Message from the President
Marvalee H. Wake
I hope to see all of you at our upcoming annual SICB meeting in Toronto in early January! The preparations for the meeting are well along, and our Program Officer, Stacia Sower, and the Divisional Program Officers, as well as several of our committees, with exemplary facilitation by BAI, have an exciting and stimulating meeting, scientifically and socially, in store for us. It is a particular pleasure to be able to meet in Canada, and with the Canadian Society of Zoologists. Our program will include symposia featuring Canadian science, as well as some co-sponsored by divisions of both of our societies. This year's Evolution Town Meeting, ably organized by our Public Affairs Committee, includes the participation of Canadian and US scientists. This meeting is a wonderful opportunity to meet with friends, and possibly to establish some new international collaborations. I look forward to joining you in welcoming our Canadian colleagues, and to working with them.
We have had a year of notable accomplishment for SICB, in my opinion. First, our journal is now changed in name and format; congratulations to our Editor, John Edwards, and all who work with him, on this achievement. I've heard mostly praise for it, including from library personnel. As you may be aware from the long time before you received numbers 1 and 2 this year, Allen Press needed that time to effect the new format, but everything is well on line now. Good progress is being made in reducing our backload now, and symposia are being published quickly---John expects that ICB will shortly be able to publish the opinion pieces, teaching contributions, etc., that we long have planned.
Our Treasurer, Ron Dimock, and our Executive Director, Brett Burk, have been managing our funds most ably during a year in which we've all witnessed our difficult economy. The Treasurer's Report is likely to be a presentation of more good news than bad, at a time when the reverse is usually true.
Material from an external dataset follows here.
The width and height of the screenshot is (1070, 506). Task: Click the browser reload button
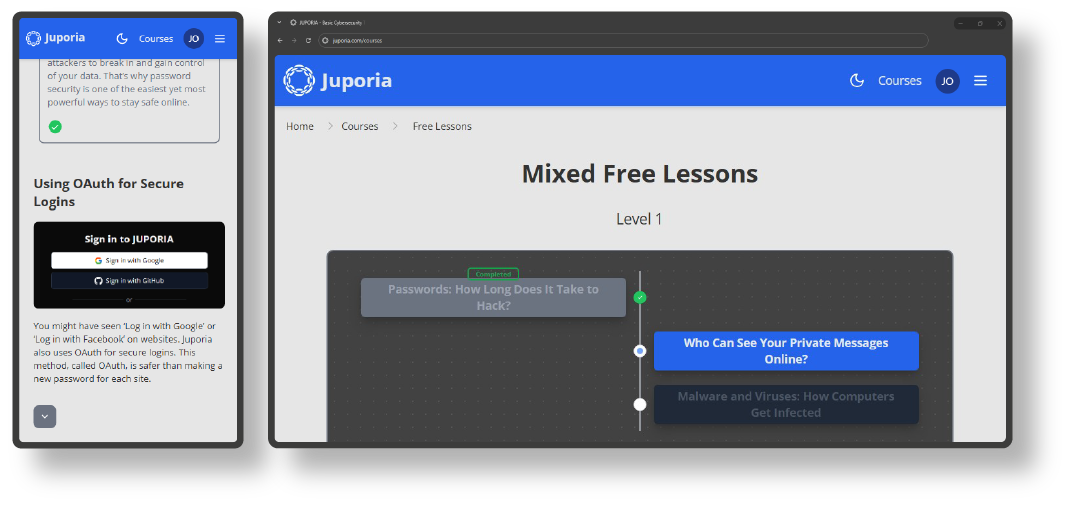pos(308,41)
Our management group, Burk and Associates, continues to work effectively and creatively with us. Brett, Sue, Micah, Mike, Heide, and many others are usually highly responsive, and come up with not only great ideas, but the mechanisms for putting the best of them into action. As you've seen, we are now able to do our elections electronically, and our newsletters and e-mails to you are done in that manner. We keep 'tweaking the system' as we hear suggestions, comments, and even complaints from you, so please read all of these items, and tell us what you think of them! Even more importantly, please RESPOND to them, if they are appropriate to your interests---we have begun asking you for information pertinent to various issues that are arising for biologists, and welcome your contributions.
Because so much has changed in terms of management and format for SICB, I determined, with the advice and consent of the Officers and the Executive Committee, that a revision of our Constitution and Bylaws was in order to bring us up-to-date in terms of current practices, and to provide for our future. An ad hoc committee chaired by our Secretary, Penny Hopkins, has been hard at work on this, and we will have a draft to present to you for discussion at our meeting in Toronto.
Our committees have been working hard and well; their chairs and members are loyal and committed. Our new Membership Diversity Committee has many plans, and our longer-standing committees continue their good work. At the same time, I must note that we always need new members for our committees (and candidates for our offices), so please think of ways that you can contribute to SICB. I am especially grateful to all of the folks who have agreed to be candidates for office in our upcoming elections.
Finally, because this is my last message to you, as I will hand over the gavel (or would, if we had a gavel) to John Wingfield at the second Executive Committee meeting in Toronto, I want to thank many people for many things: to Ron Dimock for being the perfect Treasurer; to all the other officers, both society-wide and divisional, for their loyal support and hard work; to Brett Burk for being willing to take on all sorts of suggestions, always with a pleasant demeanor; to all the folks at BAI for all their help and ideas; and to all of you for your participation in SICB. I continue to believe in the enormous potential of integrative and comparative biology in dealing with complex issue, problems, and questions in science, and in SICB as a nearly ideal way of expressing and realizing much of that potential. So, welcome to John Wingfield and to all the other incoming and continuing officers and committee members, and very best wishes for much success!